------ Source ------
To celebrate the 100th anniversary of women’s right to vote in Iceland, the Reykjavik UNESCO City of Literature offered a workshop for women under the guidance of writer angela rawlings.

The first session was in January/February 2015. The final session was in May. In between, there was one-on-one guidance through email contact. 

“HOW DO YOU LIKE ICELAND?”
The question, for politeness’ sake, requests a generic, positive response. It has become a go-to for Iceland-born citizens who meet people identified as foreign within the country – whether tourists, permanent residents, or naturalized citizens. It’s become a familiar question with anticipatable answers, but beyond the social game requested in the question lies the opportunity for significant intercultural engagement.

How might foreign-born Iceland-dwelling writers take up this question, stripped of its social-etiquette requisite? How might Iceland-born writers answer the same question?

THE WORKSHOP
Our workshop provided a space to work through multiple approaches to generate new writing, while exploring the collision and collusion of languages and cultures within Iceland.

It was open to both Iceland-born and foreign-born dwellers interested in expansive opportunity to generate new writing in a multilingual environment. Writers experimented with different styles of writing, and then committed to development of a longer-term work intended for completion by the end of the workshop.
------ Collected material ------
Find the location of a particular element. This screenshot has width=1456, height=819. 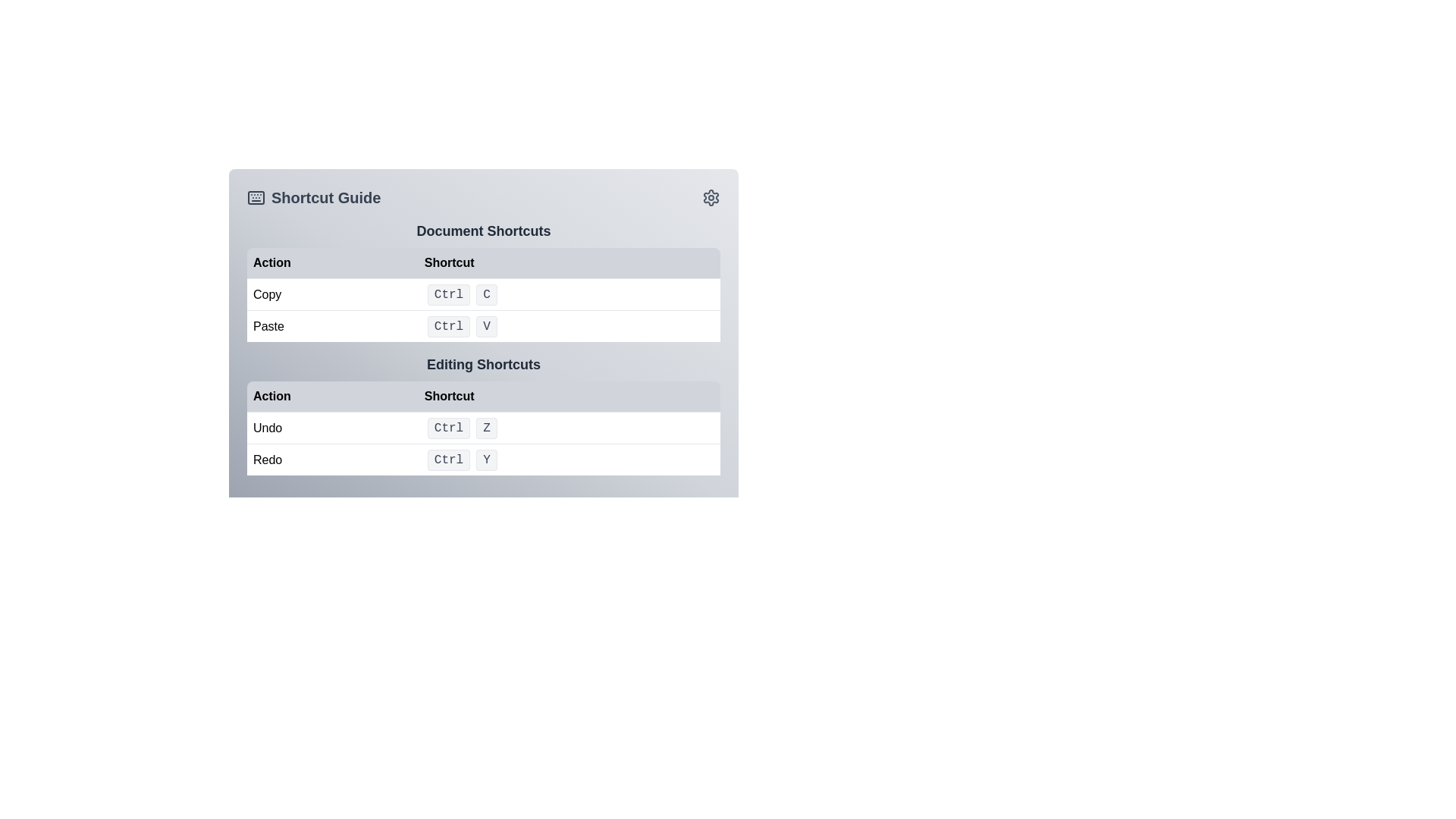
------
Exercise instructions:
• a. The text about the Reykjavik writing workshop names the kinds of people who are identified as foreign within Iceland. List all of them.
• b. Carry on the text about the Reykjavik writing workshop, picking up after its last sentence.

Results in order:
• a. Tourists, permanent residents, and naturalized citizens.

• b.
Writers started from a place of memoir and new realism, bending and blending into other formats (script, prose, poetry).

FIRST SESSION:
The first sessions (January/February) was geared towards dispelling the myth of writer’s block, discussing strategies for writing between and within multiple languages, and identifying our self-censors. We worked with multiple styles of writing, and strategies for crafting new work. By the end of this first session, participants had initiated a new writing project to which they dedicated themselves from February to May, and which was the sharing focus for the rest of our working time together.

SECOND SESSION:
An intermediary period (February through April) focused the writers on developing first and second drafts; they needed time to gestate the work they’d begun and to navigate building a writing practice into their weekly lives. Depending on what they chose to write, they developed a short related-reading list and research material that helped them develop their written work. Consultation sessions with Angela offered support specific to the project they developed.

THIRD SESSION:
In the final in-person sessions (May), we worked specifically on strategies for revision, structural formatting of the work, and any accompanying adaptations that could be visual, digital, or performative. We aimed for the work to be publishing-ready by the conclusion of the workshop, with advice on how to seek publication.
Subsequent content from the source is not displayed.